A large sulphur dioxide plume was emitted from Ambae in early April and it may have emitted the most sulphur dioxide of any eruption since the 2015 eruption at Calbuco in Chile.
It was noted by Simon Carn, a volcanologist and professor at Michigan Tech.
Dr Carn said a significant amount of ash was emitted during one of these eruptions and pictures on Twitter show the extent of ash on the island, which suggested it was a pretty large eruption.
Ambae volcano is a very large volcano and is frequently active. In its recorded history there have been many eruptions – every 10-50 years over the past 150 years.

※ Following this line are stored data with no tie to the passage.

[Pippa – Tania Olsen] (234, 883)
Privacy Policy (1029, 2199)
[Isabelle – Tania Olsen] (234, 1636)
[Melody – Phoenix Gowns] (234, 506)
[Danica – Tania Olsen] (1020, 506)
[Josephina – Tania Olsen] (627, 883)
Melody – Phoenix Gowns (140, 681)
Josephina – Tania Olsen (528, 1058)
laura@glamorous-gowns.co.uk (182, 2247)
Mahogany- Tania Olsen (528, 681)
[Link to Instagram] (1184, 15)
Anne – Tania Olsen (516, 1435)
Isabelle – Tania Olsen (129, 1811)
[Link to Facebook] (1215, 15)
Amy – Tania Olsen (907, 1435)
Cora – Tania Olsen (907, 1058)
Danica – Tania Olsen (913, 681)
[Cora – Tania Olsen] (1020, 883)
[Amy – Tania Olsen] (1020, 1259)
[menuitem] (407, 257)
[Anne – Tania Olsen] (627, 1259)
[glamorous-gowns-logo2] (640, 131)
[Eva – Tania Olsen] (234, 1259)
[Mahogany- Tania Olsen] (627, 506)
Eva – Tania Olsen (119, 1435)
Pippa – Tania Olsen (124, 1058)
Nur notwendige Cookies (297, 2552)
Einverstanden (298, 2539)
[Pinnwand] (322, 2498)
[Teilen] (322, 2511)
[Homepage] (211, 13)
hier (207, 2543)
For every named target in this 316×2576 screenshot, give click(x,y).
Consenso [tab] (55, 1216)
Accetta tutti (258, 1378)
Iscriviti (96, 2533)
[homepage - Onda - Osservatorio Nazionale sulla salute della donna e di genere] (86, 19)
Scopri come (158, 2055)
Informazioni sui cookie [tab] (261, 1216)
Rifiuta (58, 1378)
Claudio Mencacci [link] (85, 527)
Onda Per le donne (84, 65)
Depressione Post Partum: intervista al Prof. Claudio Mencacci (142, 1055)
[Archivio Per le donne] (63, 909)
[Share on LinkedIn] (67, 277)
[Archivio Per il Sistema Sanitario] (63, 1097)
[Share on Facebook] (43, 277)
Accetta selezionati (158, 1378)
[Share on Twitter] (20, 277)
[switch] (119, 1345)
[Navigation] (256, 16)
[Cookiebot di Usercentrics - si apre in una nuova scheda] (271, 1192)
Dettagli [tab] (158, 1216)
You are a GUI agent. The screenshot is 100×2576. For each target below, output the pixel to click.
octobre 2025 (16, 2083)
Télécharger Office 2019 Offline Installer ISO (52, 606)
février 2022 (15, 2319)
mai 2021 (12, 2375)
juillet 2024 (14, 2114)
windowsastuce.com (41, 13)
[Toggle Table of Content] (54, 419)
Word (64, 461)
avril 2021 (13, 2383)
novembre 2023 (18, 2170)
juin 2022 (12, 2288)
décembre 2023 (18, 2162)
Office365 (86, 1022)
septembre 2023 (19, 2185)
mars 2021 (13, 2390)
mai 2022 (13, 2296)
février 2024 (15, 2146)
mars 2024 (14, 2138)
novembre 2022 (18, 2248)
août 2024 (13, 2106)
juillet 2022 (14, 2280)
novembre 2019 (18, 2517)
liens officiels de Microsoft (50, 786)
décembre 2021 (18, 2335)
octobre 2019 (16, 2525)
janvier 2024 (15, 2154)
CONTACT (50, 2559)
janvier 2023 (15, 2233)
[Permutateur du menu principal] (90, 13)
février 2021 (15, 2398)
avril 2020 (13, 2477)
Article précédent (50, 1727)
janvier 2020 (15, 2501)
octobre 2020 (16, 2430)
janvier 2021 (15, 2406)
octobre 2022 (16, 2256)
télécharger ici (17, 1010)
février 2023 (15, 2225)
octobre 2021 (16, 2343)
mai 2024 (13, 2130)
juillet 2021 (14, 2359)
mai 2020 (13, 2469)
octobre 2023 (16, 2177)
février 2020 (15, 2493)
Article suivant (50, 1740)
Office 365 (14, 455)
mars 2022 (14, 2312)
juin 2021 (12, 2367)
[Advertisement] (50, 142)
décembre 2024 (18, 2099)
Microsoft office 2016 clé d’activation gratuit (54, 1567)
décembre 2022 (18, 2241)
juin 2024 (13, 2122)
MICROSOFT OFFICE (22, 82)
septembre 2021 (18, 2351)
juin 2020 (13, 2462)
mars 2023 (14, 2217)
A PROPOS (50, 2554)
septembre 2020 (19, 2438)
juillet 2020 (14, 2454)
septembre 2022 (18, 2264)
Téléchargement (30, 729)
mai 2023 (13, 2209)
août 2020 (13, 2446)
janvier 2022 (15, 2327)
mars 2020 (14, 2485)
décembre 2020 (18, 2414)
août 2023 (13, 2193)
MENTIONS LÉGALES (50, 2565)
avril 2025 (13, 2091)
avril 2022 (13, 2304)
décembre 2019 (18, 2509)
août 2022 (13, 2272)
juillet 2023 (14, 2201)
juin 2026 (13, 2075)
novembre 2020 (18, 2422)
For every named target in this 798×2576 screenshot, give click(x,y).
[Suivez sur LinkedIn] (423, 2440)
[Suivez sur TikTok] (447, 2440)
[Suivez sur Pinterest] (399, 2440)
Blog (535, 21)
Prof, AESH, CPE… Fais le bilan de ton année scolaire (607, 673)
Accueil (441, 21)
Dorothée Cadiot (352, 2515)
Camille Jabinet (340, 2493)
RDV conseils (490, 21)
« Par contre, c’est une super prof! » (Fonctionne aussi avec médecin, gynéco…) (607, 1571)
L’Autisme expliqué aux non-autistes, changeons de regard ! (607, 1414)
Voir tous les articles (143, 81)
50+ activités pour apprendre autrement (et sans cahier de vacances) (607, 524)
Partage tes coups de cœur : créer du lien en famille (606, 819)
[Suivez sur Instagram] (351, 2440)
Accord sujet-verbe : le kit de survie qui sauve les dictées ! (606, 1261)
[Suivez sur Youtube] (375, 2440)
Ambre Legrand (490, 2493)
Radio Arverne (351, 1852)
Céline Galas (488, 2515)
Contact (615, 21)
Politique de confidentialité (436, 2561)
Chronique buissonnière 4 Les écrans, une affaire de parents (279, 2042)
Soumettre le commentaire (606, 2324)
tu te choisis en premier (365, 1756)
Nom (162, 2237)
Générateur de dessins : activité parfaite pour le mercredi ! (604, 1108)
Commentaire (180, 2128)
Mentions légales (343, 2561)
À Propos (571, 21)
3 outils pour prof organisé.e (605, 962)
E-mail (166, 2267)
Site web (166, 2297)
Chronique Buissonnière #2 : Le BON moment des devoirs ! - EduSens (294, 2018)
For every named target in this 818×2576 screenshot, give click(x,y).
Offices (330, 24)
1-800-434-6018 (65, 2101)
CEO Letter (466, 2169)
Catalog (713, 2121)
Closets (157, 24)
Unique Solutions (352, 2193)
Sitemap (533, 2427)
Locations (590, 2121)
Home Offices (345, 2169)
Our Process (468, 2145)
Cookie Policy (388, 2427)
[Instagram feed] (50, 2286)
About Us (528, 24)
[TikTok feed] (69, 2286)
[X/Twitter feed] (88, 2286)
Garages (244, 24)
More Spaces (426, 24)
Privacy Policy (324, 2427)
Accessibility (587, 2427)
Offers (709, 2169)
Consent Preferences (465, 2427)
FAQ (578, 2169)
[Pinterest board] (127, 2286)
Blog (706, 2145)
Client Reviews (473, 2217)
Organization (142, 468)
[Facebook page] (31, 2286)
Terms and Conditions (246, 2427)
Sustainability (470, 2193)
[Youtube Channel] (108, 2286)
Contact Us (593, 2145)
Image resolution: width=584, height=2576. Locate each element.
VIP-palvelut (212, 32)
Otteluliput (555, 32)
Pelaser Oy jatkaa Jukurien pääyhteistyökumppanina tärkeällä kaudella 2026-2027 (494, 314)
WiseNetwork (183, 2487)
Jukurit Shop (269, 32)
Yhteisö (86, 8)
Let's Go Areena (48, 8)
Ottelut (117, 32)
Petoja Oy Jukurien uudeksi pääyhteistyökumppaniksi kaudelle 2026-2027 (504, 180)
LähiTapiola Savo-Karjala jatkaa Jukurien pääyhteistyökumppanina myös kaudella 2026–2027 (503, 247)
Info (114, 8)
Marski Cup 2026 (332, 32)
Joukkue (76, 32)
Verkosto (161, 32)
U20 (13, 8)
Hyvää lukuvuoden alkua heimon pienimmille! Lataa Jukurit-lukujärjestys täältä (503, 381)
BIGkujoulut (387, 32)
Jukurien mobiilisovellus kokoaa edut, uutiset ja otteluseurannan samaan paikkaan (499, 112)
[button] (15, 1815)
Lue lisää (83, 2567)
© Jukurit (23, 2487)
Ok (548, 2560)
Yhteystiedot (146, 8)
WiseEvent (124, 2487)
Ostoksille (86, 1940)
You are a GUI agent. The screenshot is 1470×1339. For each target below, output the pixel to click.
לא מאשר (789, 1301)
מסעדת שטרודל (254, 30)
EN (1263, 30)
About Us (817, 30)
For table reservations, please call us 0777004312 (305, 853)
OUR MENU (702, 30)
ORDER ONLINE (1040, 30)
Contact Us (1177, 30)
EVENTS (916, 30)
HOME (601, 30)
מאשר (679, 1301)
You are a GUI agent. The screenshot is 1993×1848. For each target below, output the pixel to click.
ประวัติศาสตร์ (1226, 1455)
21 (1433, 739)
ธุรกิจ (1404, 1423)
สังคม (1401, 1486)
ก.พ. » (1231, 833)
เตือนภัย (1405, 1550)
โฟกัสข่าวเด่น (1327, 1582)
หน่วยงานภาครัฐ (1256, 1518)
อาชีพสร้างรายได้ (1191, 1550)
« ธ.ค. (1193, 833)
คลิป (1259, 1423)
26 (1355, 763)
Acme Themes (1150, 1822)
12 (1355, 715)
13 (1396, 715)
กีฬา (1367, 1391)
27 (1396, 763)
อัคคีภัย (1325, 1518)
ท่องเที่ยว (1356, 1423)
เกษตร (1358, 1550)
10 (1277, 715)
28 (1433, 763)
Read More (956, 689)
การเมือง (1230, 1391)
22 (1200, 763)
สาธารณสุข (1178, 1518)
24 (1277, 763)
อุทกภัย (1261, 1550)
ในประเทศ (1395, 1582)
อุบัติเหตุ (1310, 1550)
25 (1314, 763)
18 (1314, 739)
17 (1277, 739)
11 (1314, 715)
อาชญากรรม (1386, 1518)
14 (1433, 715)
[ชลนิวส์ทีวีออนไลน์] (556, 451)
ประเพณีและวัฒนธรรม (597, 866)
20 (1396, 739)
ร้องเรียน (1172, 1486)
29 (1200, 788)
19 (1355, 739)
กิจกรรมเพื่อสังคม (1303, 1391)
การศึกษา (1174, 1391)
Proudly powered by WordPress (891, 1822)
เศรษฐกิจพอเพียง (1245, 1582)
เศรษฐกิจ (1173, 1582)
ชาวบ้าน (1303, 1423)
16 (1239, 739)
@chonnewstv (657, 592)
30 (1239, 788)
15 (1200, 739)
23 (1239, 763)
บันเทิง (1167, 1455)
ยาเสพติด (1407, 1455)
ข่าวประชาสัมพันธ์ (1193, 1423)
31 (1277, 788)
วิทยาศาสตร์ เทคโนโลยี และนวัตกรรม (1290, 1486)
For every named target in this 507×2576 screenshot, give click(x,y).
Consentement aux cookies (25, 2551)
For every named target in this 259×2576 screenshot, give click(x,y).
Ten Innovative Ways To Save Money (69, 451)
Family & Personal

All these eruptions have been from the summit craters, except one recorded in the 1670s.
The current eruption is focused in the summit crater and there are no indications of activity elsewhere on Ambae Island.
Vanuatu’s Council of Ministers has declared a state of emergency on Ambae due to the island’s volcano spewing so much ash the island is becoming uninhabitable.
The director general of Vanuatu’s Ministry of Climate Change and Natural Disaster Jesse Benjamin said: “For the state of emergency of Ambae it’s actually because of the heavy ash fall on all parts of Ambae.
“And it is so thick that you know that their vegetation, their water has been contaminated and people are struggling to get food from the garden because there’s been heavy ash fall on most every part of Ambae.”
How the evacuation will be undertaken is being discussed by a taskforce.